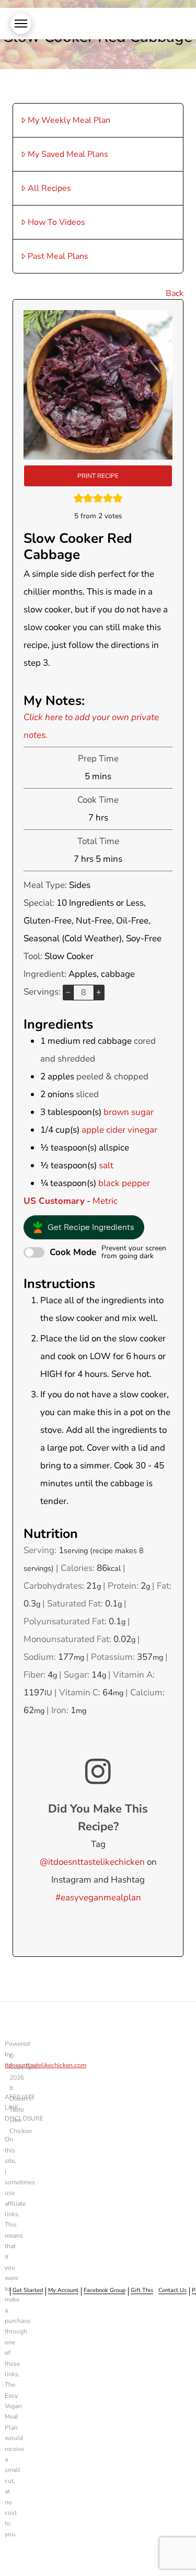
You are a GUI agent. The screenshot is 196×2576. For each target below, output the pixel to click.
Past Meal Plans (58, 256)
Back (174, 293)
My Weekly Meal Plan (69, 120)
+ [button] (98, 992)
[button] (20, 23)
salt (106, 1165)
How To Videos (56, 222)
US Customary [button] (54, 1201)
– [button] (68, 992)
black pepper (124, 1183)
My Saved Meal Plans (68, 154)
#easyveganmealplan (98, 1897)
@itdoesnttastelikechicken (92, 1862)
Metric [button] (105, 1201)
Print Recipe (98, 476)
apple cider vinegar (119, 1130)
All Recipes (49, 188)
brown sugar (128, 1112)
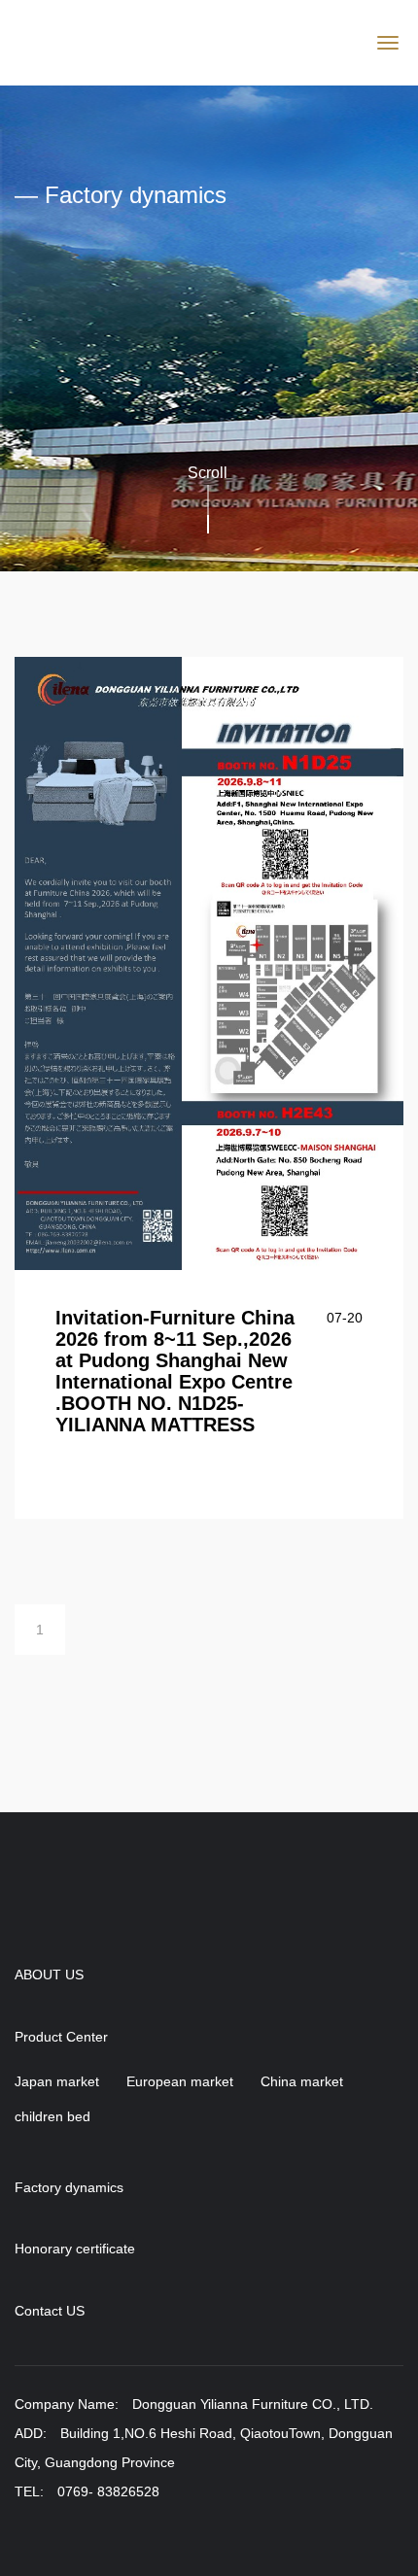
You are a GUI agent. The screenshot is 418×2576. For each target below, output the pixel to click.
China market (302, 2081)
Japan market (57, 2081)
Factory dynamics (69, 2188)
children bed (52, 2116)
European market (179, 2081)
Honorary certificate (75, 2249)
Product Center (61, 2037)
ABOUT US (49, 1975)
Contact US (50, 2311)
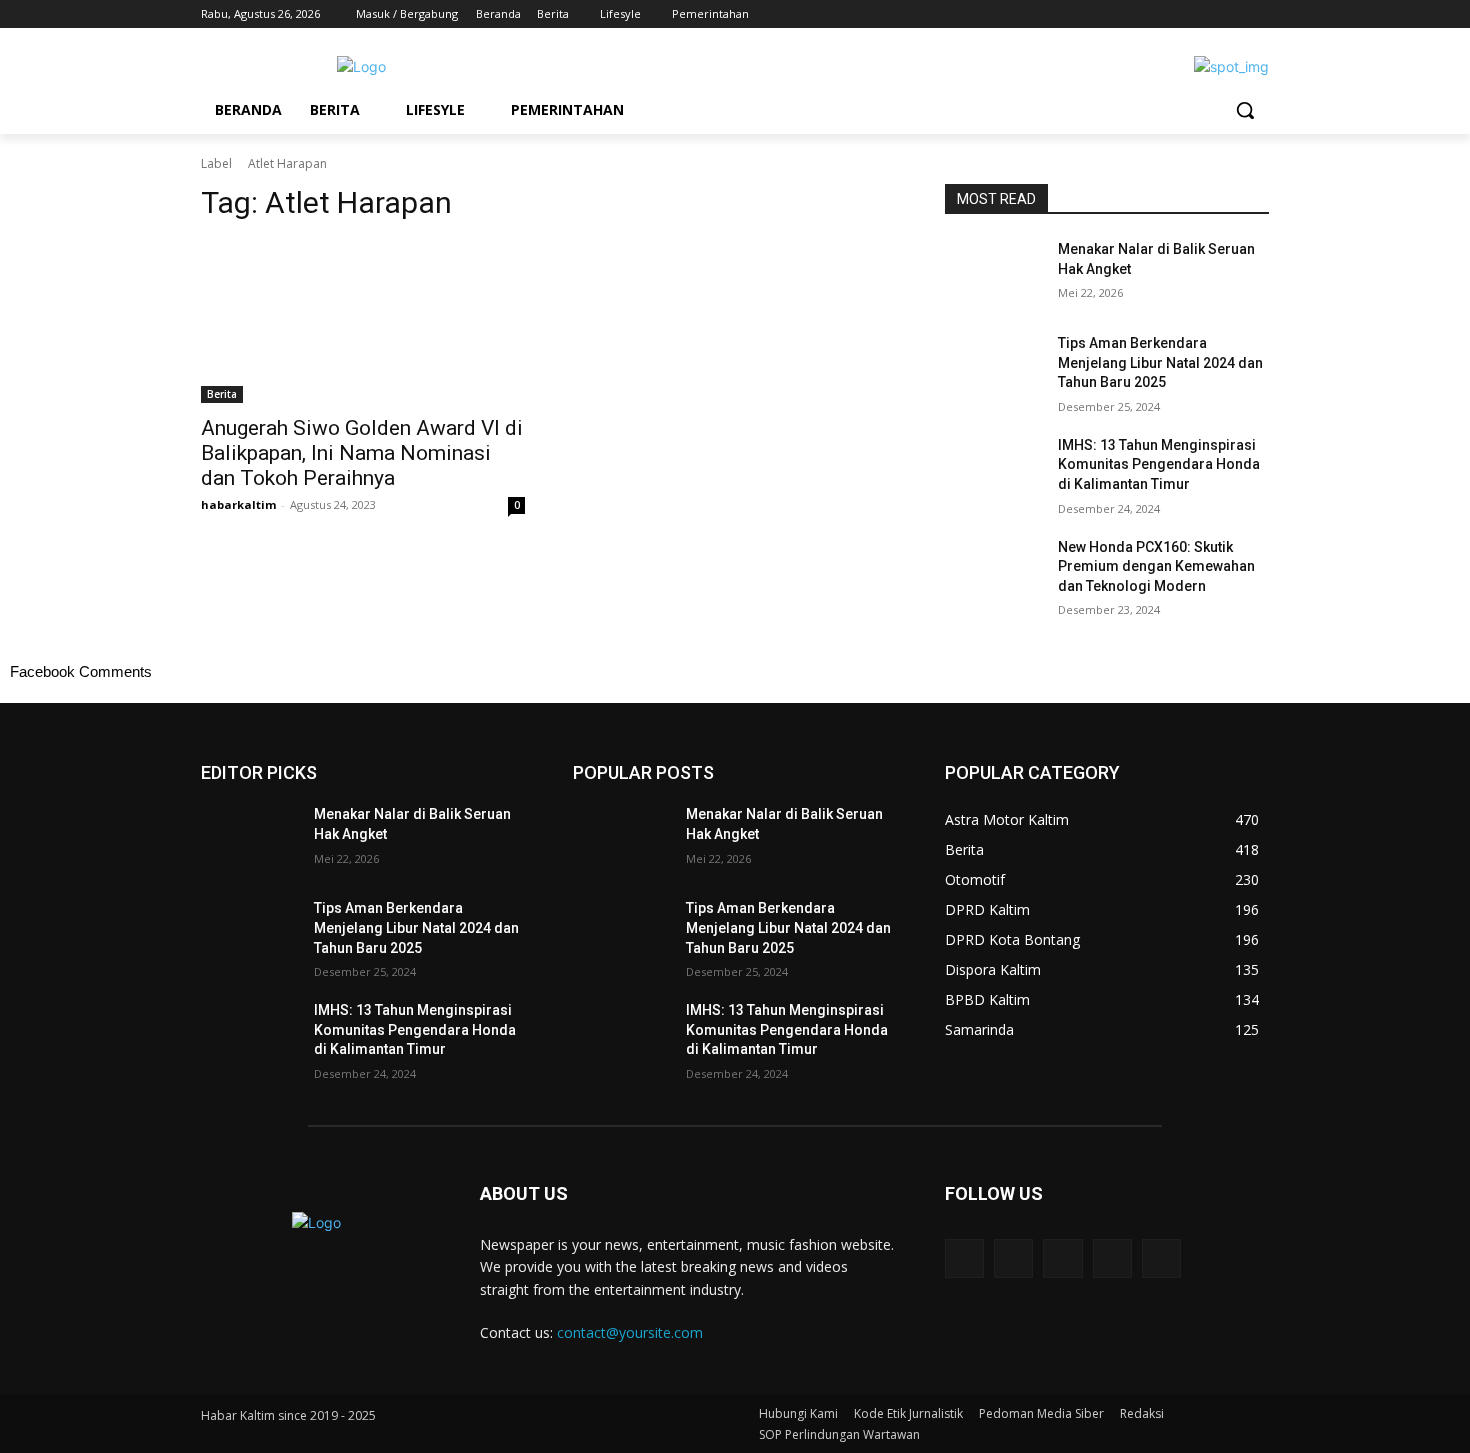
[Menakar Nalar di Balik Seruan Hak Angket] (993, 274)
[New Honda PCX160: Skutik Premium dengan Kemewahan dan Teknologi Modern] (993, 572)
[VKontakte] (1161, 1258)
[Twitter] (1202, 14)
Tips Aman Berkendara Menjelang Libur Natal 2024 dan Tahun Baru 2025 (1160, 362)
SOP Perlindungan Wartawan (839, 1434)
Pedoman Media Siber (1041, 1413)
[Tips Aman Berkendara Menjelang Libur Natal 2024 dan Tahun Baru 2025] (993, 368)
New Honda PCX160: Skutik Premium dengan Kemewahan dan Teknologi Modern (1156, 566)
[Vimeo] (1229, 14)
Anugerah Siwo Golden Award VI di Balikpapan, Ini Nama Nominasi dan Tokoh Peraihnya (362, 453)
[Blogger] (964, 1258)
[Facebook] (1146, 14)
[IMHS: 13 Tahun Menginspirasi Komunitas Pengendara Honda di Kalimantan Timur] (993, 470)
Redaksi (1142, 1413)
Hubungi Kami (798, 1413)
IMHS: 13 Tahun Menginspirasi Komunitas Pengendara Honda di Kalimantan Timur (1159, 464)
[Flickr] (1062, 1258)
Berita (222, 394)
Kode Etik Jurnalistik (908, 1413)
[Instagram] (1174, 14)
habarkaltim (238, 504)
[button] (1245, 110)
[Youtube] (1257, 14)
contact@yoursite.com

* * * * *

* [Work to be completed]:
What you give back should be only the lines of the records above, starting at the line with "[Twitter] (1202, 14)" and ending at the line with "[Blogger] (964, 1258)", restated word for word.

* [Answer below]:
[Twitter] (1202, 14)
Tips Aman Berkendara Menjelang Libur Natal 2024 dan Tahun Baru 2025 (1160, 362)
SOP Perlindungan Wartawan (839, 1434)
Pedoman Media Siber (1041, 1413)
[Tips Aman Berkendara Menjelang Libur Natal 2024 dan Tahun Baru 2025] (993, 368)
New Honda PCX160: Skutik Premium dengan Kemewahan dan Teknologi Modern (1156, 566)
[Vimeo] (1229, 14)
Anugerah Siwo Golden Award VI di Balikpapan, Ini Nama Nominasi dan Tokoh Peraihnya (362, 453)
[Blogger] (964, 1258)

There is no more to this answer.